Hour 3.5-4.5, 3/23/22

This last hour was spent on how City Council evaluates its appointees.

First off, there are only four. This isn’t a broad discussion on city employees in general. They are the municipal judge, the city clerk, the city manager, and…one other that I’m forgetting. The important one here is the city manager.

Clearly there was friction between the former city manager, Bert Lumbreras, and city council. From the outside looking in, it’s kind of impossible to know what was going on. Was he being given monstrously large tasks, and insufficient staff or budget? Was he communicating this back and proactively helping to shape the tasks into things more do-able? Was he just ignoring requests that he didn’t like, and letting them fall by the wayside? The interim city manager, Stephanie Reyes, certainly seems smoother during the meetings, and less quick to tell the council why their idea is a nonstarter.

Anyway, performance evaluations are being altered to be outcomes-driven.

The debate hinged on one aspect of this: should the full staff-evaluation be included in the city council packet, easily visible for the entire city to see? Or should only a summary be included?

Max Baker was arguing that the entire evaluation should be in the packet. Since the entire evaluation is available under FOIA, he argued, let’s not paywall it. Let’s be transparent about why someone deserves a merit raise, so that constituents can see the basis for these decisions.

Mayor Hughson felt this was a terrible idea, for the employee’s sake. That it’s bad management for one employee to see another employee’s assessment. Mark Gleason’s concern was that it might shape how forthright councilmembers can be when they write their evaluation, if they know it will be going public.

I do think this is a tough call, and that both sides have merit. These are private citizens. There is a giant difference in visibility between putting a review behind a FOIA paywall and publishing it in the council packet.

I think I’m siding with Mayor Hughson and Mark Gleason. Extreme cases make bad policy.
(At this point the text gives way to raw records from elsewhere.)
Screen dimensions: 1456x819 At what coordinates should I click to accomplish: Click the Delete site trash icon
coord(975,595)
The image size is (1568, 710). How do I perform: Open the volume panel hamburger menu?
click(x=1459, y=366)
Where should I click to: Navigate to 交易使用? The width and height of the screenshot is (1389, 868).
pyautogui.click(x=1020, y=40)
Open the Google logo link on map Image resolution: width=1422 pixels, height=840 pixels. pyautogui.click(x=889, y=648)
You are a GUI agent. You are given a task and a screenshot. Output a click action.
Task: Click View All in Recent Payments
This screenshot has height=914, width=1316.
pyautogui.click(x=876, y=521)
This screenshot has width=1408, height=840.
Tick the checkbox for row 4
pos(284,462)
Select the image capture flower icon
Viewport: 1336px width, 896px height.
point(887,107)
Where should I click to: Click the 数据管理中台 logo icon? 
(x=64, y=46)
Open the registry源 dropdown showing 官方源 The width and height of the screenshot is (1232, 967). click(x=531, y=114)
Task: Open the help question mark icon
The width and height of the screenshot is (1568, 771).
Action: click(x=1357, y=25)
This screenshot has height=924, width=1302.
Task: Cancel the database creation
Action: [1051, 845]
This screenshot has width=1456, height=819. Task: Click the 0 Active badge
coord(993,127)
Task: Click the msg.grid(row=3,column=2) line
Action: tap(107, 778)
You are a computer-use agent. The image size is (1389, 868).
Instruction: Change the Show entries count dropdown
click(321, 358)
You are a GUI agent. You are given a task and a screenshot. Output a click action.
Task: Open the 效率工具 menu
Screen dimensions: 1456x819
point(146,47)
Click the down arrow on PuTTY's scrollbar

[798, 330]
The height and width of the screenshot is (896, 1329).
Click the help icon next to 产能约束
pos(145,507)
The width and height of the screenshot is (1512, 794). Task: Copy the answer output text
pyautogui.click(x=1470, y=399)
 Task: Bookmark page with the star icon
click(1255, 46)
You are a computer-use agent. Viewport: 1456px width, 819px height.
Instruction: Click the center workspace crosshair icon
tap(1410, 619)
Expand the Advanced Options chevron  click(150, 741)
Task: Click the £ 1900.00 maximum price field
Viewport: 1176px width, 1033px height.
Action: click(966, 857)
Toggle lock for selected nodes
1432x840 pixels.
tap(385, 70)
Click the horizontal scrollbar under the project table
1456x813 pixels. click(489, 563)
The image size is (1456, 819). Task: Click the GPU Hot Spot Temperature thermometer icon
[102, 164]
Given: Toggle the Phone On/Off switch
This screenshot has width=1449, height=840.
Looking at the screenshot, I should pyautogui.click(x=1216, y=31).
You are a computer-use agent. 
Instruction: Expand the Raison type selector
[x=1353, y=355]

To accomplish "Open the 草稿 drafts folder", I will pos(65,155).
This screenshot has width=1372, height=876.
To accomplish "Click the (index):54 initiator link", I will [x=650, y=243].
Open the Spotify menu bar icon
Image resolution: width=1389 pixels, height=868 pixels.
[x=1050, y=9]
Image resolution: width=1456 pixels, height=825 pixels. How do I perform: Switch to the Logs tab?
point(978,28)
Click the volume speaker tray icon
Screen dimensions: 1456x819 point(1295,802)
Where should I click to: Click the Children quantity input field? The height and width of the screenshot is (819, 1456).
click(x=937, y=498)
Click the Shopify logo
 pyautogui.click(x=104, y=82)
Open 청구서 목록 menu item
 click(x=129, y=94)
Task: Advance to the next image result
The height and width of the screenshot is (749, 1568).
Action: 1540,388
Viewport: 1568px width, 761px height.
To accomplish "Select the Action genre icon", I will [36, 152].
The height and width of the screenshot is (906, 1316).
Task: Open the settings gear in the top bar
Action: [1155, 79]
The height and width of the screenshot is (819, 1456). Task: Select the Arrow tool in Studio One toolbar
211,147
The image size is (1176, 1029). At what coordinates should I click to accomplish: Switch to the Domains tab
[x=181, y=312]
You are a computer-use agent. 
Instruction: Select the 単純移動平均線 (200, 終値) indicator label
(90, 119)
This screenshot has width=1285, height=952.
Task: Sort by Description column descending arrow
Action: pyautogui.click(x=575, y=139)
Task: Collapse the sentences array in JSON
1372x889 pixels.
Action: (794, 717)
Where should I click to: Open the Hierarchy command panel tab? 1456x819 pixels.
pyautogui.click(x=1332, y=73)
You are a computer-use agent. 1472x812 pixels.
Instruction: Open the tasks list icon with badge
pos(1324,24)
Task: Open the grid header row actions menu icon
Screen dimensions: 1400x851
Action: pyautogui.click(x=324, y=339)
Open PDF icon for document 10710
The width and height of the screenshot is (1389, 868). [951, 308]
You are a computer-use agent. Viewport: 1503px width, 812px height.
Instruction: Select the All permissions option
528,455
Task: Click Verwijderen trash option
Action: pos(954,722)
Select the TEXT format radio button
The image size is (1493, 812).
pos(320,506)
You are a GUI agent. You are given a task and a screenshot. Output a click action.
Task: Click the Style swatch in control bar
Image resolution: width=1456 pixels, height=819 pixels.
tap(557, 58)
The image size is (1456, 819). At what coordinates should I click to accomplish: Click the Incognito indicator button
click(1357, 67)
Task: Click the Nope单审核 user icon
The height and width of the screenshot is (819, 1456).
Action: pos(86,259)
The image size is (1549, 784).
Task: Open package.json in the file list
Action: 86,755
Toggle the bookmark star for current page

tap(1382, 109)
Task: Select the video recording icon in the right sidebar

Egregious situations should be dealt with individually. (But if I’m reading between the lines, the other problem is that half the council phones it in and rubberstamps the evaluations, and so the evaluations don’t accurately reflect the things that were frustrating about the employee.)

However, the vote went the other way:
Shane Scott, Alyssa Garza, Max Baker, Saul Gonzalez – show the raw data of the whole evaluation
Jude Prather, Jane Hughson, Mark Gleason – Just the summary.